··· 原文段落 ···

爬取大众点评店铺信息和评论内容

最新推荐文章于 2025-04-04 18:30:14 发布

江饮溪

最新推荐文章于 2025-04-04 18:30:14 发布

阅读量1.2k

点赞数 12

文章标签： python 爬虫

本文链接：https://blog.csdn.net/m0_46700310/article/details/146376245

版权

目标数据

(1) 店铺信息
• 店铺 ID (shopId)
• 店铺名称
• 地址
• 电话
• 评分
• 人均消费
• 特色菜品
• 营业时间

(2) 评论内容
• 用户昵称
• 评分
• 评论内容
• 评论时间
• 点赞数
• 图片/视频

⸻

爬取方案

(1) 获取店铺列表

入口：
• 直接访问搜索页获取店铺列表，如：

https://www.dianping.com/search/keyword/2/0_火锅

•	也可以使用 百度/Google 搜索 site:dianping.com 火锅，获取店铺 URL。

方法：
• 使用 Selenium 爬取动态加载的店铺信息：

from selenium.webdriver.chrome.options import Options
from selenium.webdriver.common.by import By
import time

options = Options()

··· 数据条目 ···

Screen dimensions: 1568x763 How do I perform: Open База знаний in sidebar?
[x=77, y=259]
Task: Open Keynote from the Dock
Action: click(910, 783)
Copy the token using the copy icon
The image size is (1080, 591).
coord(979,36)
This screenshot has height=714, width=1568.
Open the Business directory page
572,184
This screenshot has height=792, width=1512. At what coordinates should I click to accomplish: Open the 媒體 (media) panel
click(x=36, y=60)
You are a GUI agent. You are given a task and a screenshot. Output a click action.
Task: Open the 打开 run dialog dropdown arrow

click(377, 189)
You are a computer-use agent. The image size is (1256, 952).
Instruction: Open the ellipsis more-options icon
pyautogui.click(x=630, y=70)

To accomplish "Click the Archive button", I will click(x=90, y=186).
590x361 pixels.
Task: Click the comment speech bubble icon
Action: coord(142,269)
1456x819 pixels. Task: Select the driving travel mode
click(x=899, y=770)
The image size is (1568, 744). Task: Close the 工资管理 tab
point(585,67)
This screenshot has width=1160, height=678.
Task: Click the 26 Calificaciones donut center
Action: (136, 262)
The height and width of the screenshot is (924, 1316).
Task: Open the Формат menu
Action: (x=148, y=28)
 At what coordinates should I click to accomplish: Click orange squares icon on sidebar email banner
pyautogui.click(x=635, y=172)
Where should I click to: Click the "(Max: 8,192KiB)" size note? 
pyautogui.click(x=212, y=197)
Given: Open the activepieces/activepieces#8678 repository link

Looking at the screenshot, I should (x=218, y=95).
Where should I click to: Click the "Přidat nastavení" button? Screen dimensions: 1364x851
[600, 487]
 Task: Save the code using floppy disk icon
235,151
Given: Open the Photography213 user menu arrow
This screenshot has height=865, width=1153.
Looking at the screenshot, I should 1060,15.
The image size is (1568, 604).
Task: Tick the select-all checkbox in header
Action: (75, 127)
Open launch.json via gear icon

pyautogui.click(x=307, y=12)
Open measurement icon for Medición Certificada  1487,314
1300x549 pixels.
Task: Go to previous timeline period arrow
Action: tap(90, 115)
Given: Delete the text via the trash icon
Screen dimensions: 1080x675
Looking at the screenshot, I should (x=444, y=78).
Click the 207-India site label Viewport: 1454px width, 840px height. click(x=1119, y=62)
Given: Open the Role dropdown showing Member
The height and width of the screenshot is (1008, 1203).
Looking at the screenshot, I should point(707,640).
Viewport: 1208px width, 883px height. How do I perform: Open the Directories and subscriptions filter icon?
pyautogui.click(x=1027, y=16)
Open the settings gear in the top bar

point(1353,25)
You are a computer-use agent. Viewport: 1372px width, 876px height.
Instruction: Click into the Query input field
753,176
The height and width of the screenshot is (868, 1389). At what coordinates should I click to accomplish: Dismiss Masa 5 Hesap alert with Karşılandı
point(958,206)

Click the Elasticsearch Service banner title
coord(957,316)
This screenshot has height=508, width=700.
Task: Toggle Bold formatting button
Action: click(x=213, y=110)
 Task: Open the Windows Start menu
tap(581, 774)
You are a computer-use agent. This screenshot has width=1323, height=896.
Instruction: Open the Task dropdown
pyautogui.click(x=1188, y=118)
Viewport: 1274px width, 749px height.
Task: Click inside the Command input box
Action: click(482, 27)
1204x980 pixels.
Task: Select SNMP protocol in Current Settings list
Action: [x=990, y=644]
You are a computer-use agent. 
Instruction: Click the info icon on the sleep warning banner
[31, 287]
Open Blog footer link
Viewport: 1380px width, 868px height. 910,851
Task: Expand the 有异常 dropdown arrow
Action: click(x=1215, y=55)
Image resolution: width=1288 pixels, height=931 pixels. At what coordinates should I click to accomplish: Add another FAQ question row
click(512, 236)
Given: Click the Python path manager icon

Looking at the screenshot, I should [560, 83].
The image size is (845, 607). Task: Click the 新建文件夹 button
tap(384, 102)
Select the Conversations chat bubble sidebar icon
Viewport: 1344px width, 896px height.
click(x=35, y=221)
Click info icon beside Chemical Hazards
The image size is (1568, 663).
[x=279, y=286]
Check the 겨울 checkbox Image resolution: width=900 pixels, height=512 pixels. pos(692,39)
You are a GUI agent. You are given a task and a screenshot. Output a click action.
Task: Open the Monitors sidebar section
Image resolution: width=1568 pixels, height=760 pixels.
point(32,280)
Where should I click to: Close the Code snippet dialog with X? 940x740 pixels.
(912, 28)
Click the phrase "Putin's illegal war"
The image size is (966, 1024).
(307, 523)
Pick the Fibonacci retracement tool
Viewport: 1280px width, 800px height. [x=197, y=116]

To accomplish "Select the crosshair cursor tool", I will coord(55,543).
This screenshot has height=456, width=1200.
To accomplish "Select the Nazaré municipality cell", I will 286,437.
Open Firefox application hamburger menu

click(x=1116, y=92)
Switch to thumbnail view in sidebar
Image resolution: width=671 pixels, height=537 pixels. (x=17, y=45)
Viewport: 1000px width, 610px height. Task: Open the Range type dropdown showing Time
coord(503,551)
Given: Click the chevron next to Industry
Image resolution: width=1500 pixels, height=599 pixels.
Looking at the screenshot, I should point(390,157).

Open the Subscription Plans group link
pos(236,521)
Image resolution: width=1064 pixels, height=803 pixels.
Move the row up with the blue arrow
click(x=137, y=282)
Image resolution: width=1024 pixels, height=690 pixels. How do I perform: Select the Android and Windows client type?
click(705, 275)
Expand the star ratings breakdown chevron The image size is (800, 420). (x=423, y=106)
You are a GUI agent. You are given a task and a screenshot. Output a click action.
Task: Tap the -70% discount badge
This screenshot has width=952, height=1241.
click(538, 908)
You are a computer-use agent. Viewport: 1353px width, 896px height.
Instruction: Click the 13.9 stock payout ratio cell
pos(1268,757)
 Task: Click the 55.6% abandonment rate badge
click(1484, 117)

···

练习要求 =>
请接着这篇讲爬取大众点评店铺信息和评论内容的文章往下写，从它最后一行之后开始。

参考答案 =>
options.add_argument("--headless")  # 无头模式
options.add_argument("user-agent=Mozilla/5.0 (Windows NT 10.0; Win64; x64) AppleWebKit/537.36 (KHTML, like Gecko) Chrome/120.0.0.0 Safari/537.36")

driver = webdriver.Chrome(options=options)
driver.get("https://www.dianping.com/search/keyword/2/0_火锅")
time.sleep(3)

shop_elements = driver.find_elements(By.CSS_SELECTOR, ".tit a")
for shop in shop_elements:
    print(shop.text, shop.get_attribute("href"))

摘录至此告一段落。